新規原子炉の建設、既存原子炉の運転期間延長、既存原子炉の容量拡大のための許認可プロセスの合理化
原子炉配備への関心が高まるなか、原子力規制委員会(NRC)は、安全性を損なうことなく効率的に審査と分析を行えるよう、許認可プロセスの改革を引き続き進めている。
- 効率的な許認可の実証:NRCは昨年12月、ヘルメス試験炉(Hermes test reactor)の建設許可をケイロスに発行した。非軽水炉に対する建設許可は、米国で56年ぶりに発給された。NRCは、ケイロスのへルメス試験炉建設許可申請の安全性と環境に係わる審査を予定よりも早く、そして予算内で完了した。
- 新しい技術中立の許認可のパスウェイ:NRC委員会は、ステークホルダーのフィードバックに応じて、申請者にとってより有用なものとするため、新しい10 CFR パート53(new 10 CFR Part 53)の技術中立の許認可パスウェイ(licensing pathways)の規則案を改善する重要な措置を講じた。
- 規制の不確実性の低減:NRCは、新しいオプションのパート 53が完成する前に、既存のパート 50および52の許認可パスウェイの使用を希望する申請者向けに、許認可ガイダンス(licensing guidance)を発行した。

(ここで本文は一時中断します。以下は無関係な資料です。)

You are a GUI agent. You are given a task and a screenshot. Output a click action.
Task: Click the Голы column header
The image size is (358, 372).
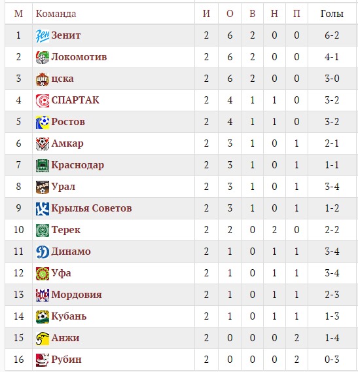[x=332, y=14]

このガイダンスは、従来の原子炉技術の型に当てはまらない新しい原子炉コンセプトに対し規制の不確実性を低減するもの。
- 環境審査の合理化:NRCスタッフは、新しい原子炉の許認可のための環境審査を合理化するために、先進原子炉の一般環境影響評価書(advanced reactor generic environmental impact statement:GEIS)を利用する、委員会承認のための規則案を承認した。NRCスタッフはまた、既存の原子炉の運転認可を延長するための環境審査を合理化するために、運転認可更新のためのGEIS(GEIS for license renewal)をまもなく発行する予定である。
- 工場で製造されるマイクロ原子炉の準備:NRCスタッフは、工場で製造されてから配備サイトに輸送されるマイクロ原子炉の許認可を可能にする潜在的な規制ソリューション(regulatory solutions)を特定した。
- 海外パートナーとの協力の活用:NRCはこのほど、先進原子炉やSMR技術の技術審査に関する協力を強化するために、カナダ原子力安全委員会(CNSC)および英国原子力規制庁(ONR)と協力覚書(memorandum of cooperation)に署名した。
- 安全性およびセキュリティ審査の近代化:NRCは、規制の安定性、予測可能性、明確性を提供し、申請者にとっての不確実性を最小化または排除するために、代替の物理的セキュリティ(physical security)の規則案、およびSMRや非軽水炉に対する緊急時対応(emergency preparedness)要件の新規則など、新しい原子炉の許認可に関するいくつかのプロセス改善に着手した。
- 透明性と説明責任の向上:NRCは、ステークホルダーが許認可審査の進捗状況をより適切に追跡できるように許認可状況ダッシュボード(licensing status dashboards)を開始した。
サプライチェーンと労働力の向上
- バイデン・ハリス政権は、信頼できるエネルギー・セキュリティのためのサプライチェーンを確保し、ロシア産エネルギーへの依存を減らすという公約を実現しつつある。バイデン大統領は5月13日、ロシアからの濃縮ウランの輸入を禁止する「ロシア産ウラン輸入禁止法」(Prohibiting Russian Uranium Imports Act)に署名し、輸入業者がエネルギー省長官の免除を受けない限り、ロシアからの濃縮ウランの輸入を禁止した。また、2024年の連結歳出法(Consolidated Appropriations Act of 2024)により、大統領の要請で、LEUとHALEUの米国での新たな濃縮能力を飛躍的に向上させるために、最大27億2,000万ドルの資金が利用可能になる。
- セントラス・エナジー(Centrus Energy Corporation)は、多くの先進的な原子炉設計に不可欠な材料である高アッセイ低濃縮(HALEU)ウランを国内で初めて100kgを生産した。これは、米国では70年以上ぶりの生産であり、オハイオ州パイクトン(Piketon)でのDOEのHALEU実証プロジェクト(HALEU Demonstration project)における重要なマイルストーンを完了した。セントラスは、2024年からHALEU材料の生産量を年間900kgに引き上げる予定である。2022年のインフレ抑制法はまた、HALEUを使用する先進原子炉の燃料の信頼できる国内供給を確立するために7億ドルを提供している。
- X-エナジー(X-Energy)は、TRISO粒子燃料を製造する先進核燃料製造施設に対して、適格先進エネルギープロジェクトクレジットプログラム(Qualifying Advanced Energy Project Credit program)(IRCセクション48C)の下、1億4,800万ドルの税額控除を割り当てられた。
- 2024年連結歳出法(Consolidated Appropriations Act of 2024)は、大学、2年制大学、専門学校での原子力労働力の研修プログラムに1億ドルを利用可能にした。
- エネルギー省のエネルギー高等研究計画庁(Advanced Research Program Agency-Energy:ARPA-E)はまた、資本コストの削減、O&Mコストの削減および使用済燃料の低減を目的とした30のプロジェクトに対し、8,700万ドルの資金提供を含む、先進原子力の初期段階の研究開発プログラム(R&D programs)をいくつか実施している。